Namun aku sendiri berasumsi, bahwa dalam pikiran mereka ada satu pressure yang mendorong mulut meracau dengan lagu. Mungkin suatu saat harus kupastikan itu. Karena tadi ada seorang kustomer yang komplain atas pekerjaan satu di antara montir tersebut yang membuat paling tidak dua kali ia disalahkan oleh dua orang berbeda dalam satu masalah yang sama (pertama oleh kustomer kedua oleh bosnya), ditambah teman duetnya bukannya memberi support justru mencoba jadi pahlawan dengan mengatakan "tadi aku sudah bilang untuk tidak melakukan itu" di depan bosnya.
Selepas dakwaan rampung diujarkan, montir itu menepi memilih makan gorengan yang teronggok di sebelahku, di bangku besi ia duduk sambil menanggung kesal dalam hatinya dan ia kemudian bernyanyi. Di sini pasti nyanyian itu adalah output dari pressure yang menimpanya baru saja.

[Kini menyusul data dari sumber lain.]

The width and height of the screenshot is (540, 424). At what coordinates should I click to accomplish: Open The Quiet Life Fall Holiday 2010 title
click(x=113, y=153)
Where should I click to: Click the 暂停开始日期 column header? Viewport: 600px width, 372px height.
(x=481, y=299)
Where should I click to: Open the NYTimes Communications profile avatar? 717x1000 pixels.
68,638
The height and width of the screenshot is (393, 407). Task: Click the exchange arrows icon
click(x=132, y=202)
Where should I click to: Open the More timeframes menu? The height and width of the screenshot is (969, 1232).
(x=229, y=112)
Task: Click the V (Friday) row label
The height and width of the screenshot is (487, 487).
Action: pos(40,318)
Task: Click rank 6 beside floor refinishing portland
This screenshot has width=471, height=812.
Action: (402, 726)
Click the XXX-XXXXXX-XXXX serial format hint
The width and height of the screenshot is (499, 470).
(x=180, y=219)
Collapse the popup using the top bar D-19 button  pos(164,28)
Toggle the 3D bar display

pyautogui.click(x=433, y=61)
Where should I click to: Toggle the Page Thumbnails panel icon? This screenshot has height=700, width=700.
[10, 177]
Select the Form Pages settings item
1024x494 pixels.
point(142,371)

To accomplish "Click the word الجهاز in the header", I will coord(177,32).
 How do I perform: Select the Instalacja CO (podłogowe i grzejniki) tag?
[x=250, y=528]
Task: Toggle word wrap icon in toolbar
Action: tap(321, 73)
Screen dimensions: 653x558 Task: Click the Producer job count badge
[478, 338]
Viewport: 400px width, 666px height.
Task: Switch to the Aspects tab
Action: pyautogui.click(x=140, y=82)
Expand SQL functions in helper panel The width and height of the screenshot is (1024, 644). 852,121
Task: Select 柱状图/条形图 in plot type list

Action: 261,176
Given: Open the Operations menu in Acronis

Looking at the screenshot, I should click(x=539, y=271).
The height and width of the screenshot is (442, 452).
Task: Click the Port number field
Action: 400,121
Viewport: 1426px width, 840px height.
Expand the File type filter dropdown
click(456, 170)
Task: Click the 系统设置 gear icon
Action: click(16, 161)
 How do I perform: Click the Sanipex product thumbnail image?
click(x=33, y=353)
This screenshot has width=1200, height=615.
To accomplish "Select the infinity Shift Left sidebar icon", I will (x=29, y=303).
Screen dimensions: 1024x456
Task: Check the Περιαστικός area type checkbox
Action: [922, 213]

Permasalahannya itu berawal dari seorang laki-laki yang membawa motor Scoopy untuk diperbaiki tuas gas dan body bagian depannya. Untuk tuas gas sudah oke. Untuk body depan sebenarnya sudah baik, tapi tidak bagus menurut si kustomer. Semula bagian yang terbuat dari plastik itu tidak terpasang dengan rekat. Kustomer minta agar diperbaiki. Bekerjalah si montir sesuai permintaan kustomer. Dengan kreativitasnya ia menggunakan lem untuk merekatkan plastik-plastik warna silver itu.
Lelaki kustomer meninggalkan bengkel dan ketika kembali mendapati motornya dengan kondisi body depannya sebagaimana hasil kreativitas si montir. Lantas ia menceramahi si montir berulang-ulang dengan dalil estetika bahwa hasil pengeleman itu kasar. Tidak cukup satu, dari dalam keluarlah kokoh-kokoh gemuk menambahkan ceramah dengan dalil etika bahwa seharusnya si montir bilang dulu ke kustomer sebelum mengeksekusi. Sudah, dari situ diketok palu si montir bersalah. Hanya satu pembelaannya yaitu sebagai montir dan sebagai seorang pekerja ia punya inisiatif.